▶ **Problems to work on**
**a)** According to the forum post about streaming a large CSV file, how is the #do: method implemented?
**b)** Pick up the forum post about streaming a large CSV file after its final sentence and write what comes next.

▶ **Source passage**
— BEGIN —

Hi Paul,
I think you must be doing something wrong with your class, the #do: is
implemented as streaming over the record one by one, never holding more than
one in memory.
This is what I tried:
'paul.csv' asFileReference writeStreamDo: [ :file|
ZnBufferedWriteStream on: file do: [ :out |
(NeoCSVWriter on: out) in: [ :writer |
writer writeHeader: { #Number. #Color. #Integer. #Boolean}.
1 to: 1e7 do: [ :each |
writer nextPut: { each. #(Red Green Blue) atRandom. 1e6 atRandom.
#(true false) atRandom } ] ] ] ].
This results in a 300Mb file:
$ ls -lah paul.csv
-rw-r--r--@ 1 sven staff 327M Nov 14 20:45 paul.csv
$ wc paul.csv
10000001 10000001 342781577 paul.csv
This is a selective read and collect (loads about 10K records):
Array streamContents: [ :out |
'paul.csv' asFileReference readStreamDo: [ :in |
(NeoCSVReader on: (ZnBufferedReadStream on: in)) in: [ :reader |
reader skipHeader; addIntegerField; addSymbolField; addIntegerField;
addFieldConverter: [ :x | x = #true ].
reader do: [ :each | each third < 1000 ifTrue: [ out nextPut: each ] ] ]
] ].
This worked fine on my MacBook Air, no memory problems. It takes a while to
parse that much data, of course.

— END —

▶ **Information provided**
— BEGIN —

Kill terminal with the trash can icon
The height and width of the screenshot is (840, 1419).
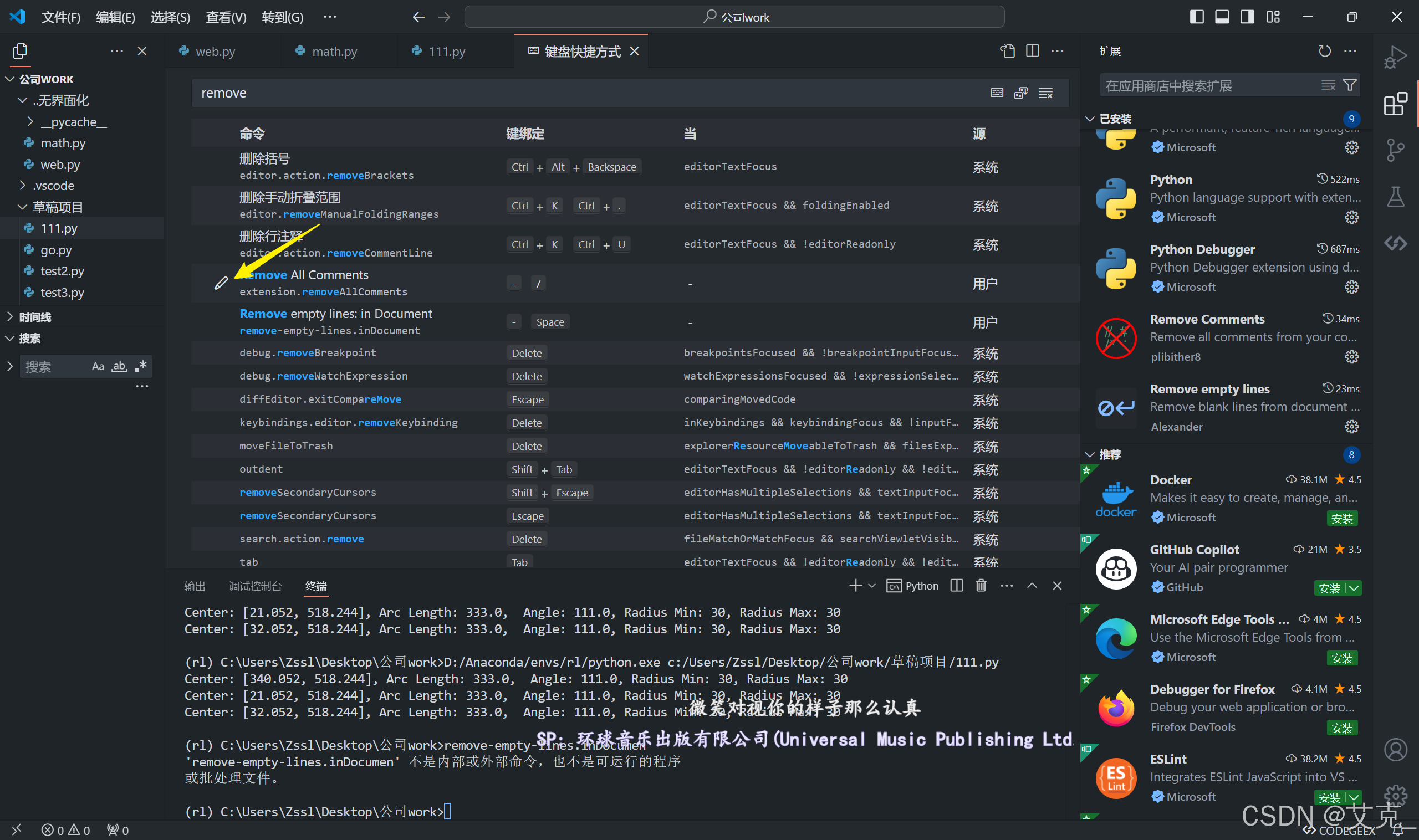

— END —

▶ **Answers for this exercise**
**a)** It streams over the records one by one, never holding more than one in memory.

**b)**
Sven
> On 14 Nov 2014, at 19:08, Paul DeBruicker <[email protected]> wrote:
>
> Hi -
>
> I'm processing a 9 GBs of CSV files (the biggest file is 220MB or so). I'm
> not sure if its because of the size of the files or the code I've written to
> keep track of the domain objects I'm interested in, but I'm getting out of
> memory errors & crashes in Pharo 3 on Mac with the latest VM. I haven't
> checked other vms.
>
> I'm going to profile my own code and attempt to split the files manually for
> now to see what else it could be.
>
>
> Right now I'm doing something similar to
>
> |file reader|
> file:= '/path/to/file/myfile.csv' asFileReference readStream.
> reader: NeoCSVReader on: file
>
> reader
> recordClass: MyClass;
> skipHeader;
> addField: #myField:;
> ....
>
>
> reader do:[:eachRecord | self seeIfRecordIsInterestingAndIfSoKeepIt:
> eachRecord].
> file close.
>
>
>
> Is there a facility in NeoCSVReader to read a file in batches (e.g. 1000
> lines at a time) or an easy way to do that ?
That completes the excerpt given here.